TASK TO COMPLETE: Nothing may be left out, so copy every entry exactly.

RECORDS SHOWN:
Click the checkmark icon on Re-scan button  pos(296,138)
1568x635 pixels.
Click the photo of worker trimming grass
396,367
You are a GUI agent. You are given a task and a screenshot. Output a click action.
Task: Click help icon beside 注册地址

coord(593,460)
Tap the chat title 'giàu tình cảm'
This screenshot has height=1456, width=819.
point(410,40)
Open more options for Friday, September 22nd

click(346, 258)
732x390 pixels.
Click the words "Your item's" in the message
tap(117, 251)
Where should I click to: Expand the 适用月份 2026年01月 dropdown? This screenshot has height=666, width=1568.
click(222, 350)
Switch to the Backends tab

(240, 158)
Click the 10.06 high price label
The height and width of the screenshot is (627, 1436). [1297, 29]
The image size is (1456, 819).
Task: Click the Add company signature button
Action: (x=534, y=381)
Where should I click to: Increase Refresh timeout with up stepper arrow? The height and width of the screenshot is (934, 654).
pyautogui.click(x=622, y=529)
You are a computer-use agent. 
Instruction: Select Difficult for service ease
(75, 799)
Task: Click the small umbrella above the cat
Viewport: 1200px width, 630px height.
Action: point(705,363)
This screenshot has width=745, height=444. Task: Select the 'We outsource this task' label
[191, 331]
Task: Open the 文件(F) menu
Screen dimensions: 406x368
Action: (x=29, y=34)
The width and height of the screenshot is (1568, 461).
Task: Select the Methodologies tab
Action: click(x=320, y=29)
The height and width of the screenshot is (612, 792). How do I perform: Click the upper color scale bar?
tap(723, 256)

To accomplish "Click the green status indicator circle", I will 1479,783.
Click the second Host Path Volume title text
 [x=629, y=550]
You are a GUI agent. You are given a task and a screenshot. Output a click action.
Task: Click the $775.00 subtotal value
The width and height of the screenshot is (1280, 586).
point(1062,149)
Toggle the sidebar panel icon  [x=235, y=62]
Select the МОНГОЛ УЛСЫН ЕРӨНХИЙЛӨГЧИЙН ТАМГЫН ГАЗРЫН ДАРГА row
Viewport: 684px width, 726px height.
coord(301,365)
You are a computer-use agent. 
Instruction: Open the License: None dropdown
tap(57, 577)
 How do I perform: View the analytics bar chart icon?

ANSWER:
Click the checkmark icon on Re-scan button  pos(296,138)
1568x635 pixels.
Click the photo of worker trimming grass
396,367
You are a GUI agent. You are given a task and a screenshot. Output a click action.
Task: Click help icon beside 注册地址

coord(593,460)
Tap the chat title 'giàu tình cảm'
This screenshot has height=1456, width=819.
point(410,40)
Open more options for Friday, September 22nd

click(346, 258)
732x390 pixels.
Click the words "Your item's" in the message
tap(117, 251)
Where should I click to: Expand the 适用月份 2026年01月 dropdown? This screenshot has height=666, width=1568.
click(222, 350)
Switch to the Backends tab

(240, 158)
Click the 10.06 high price label
The height and width of the screenshot is (627, 1436). [1297, 29]
The image size is (1456, 819).
Task: Click the Add company signature button
Action: (x=534, y=381)
Where should I click to: Increase Refresh timeout with up stepper arrow? The height and width of the screenshot is (934, 654).
pyautogui.click(x=622, y=529)
You are a computer-use agent. 
Instruction: Select Difficult for service ease
(75, 799)
Task: Click the small umbrella above the cat
Viewport: 1200px width, 630px height.
Action: point(705,363)
This screenshot has width=745, height=444. Task: Select the 'We outsource this task' label
[191, 331]
Task: Open the 文件(F) menu
Screen dimensions: 406x368
Action: (x=29, y=34)
The width and height of the screenshot is (1568, 461).
Task: Select the Methodologies tab
Action: click(x=320, y=29)
The height and width of the screenshot is (612, 792). How do I perform: Click the upper color scale bar?
tap(723, 256)

To accomplish "Click the green status indicator circle", I will 1479,783.
Click the second Host Path Volume title text
 [x=629, y=550]
You are a GUI agent. You are given a task and a screenshot. Output a click action.
Task: Click the $775.00 subtotal value
The width and height of the screenshot is (1280, 586).
point(1062,149)
Toggle the sidebar panel icon  [x=235, y=62]
Select the МОНГОЛ УЛСЫН ЕРӨНХИЙЛӨГЧИЙН ТАМГЫН ГАЗРЫН ДАРГА row
Viewport: 684px width, 726px height.
coord(301,365)
You are a computer-use agent. 
Instruction: Open the License: None dropdown
tap(57, 577)
 How do I perform: View the analytics bar chart icon?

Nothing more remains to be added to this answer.